ABOUT THIS EXERCISE → From the listing below, pull out the lines that hold "computer".

======== LISTED RECORDS ========

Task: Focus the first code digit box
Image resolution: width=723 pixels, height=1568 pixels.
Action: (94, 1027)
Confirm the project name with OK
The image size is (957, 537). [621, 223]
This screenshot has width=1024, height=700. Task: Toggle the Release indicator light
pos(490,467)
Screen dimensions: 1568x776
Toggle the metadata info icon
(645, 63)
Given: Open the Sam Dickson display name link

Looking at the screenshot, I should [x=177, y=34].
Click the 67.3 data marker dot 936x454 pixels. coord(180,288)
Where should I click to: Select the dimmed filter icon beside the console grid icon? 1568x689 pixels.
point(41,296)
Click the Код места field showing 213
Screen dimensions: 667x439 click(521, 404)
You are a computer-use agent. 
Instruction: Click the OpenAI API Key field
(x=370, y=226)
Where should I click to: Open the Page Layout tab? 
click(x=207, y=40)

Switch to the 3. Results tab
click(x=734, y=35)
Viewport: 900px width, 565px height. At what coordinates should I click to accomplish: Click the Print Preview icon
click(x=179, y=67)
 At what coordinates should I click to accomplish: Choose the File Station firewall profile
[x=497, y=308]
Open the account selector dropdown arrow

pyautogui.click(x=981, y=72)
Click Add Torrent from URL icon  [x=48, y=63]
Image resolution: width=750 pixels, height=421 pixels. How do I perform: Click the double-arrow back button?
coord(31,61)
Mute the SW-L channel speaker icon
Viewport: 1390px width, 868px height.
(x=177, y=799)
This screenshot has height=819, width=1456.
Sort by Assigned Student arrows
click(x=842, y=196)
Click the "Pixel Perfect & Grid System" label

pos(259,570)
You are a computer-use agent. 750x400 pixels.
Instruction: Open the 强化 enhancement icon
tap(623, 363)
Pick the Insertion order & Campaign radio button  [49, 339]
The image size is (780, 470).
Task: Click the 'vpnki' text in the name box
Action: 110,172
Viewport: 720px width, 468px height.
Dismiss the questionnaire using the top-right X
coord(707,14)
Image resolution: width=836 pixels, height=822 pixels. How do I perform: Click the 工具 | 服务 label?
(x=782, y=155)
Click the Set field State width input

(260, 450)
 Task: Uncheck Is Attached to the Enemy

========

RESULT OF THIS TASK →
You are a computer-use agent. 
You are a computer-use agent. 750x400 pixels.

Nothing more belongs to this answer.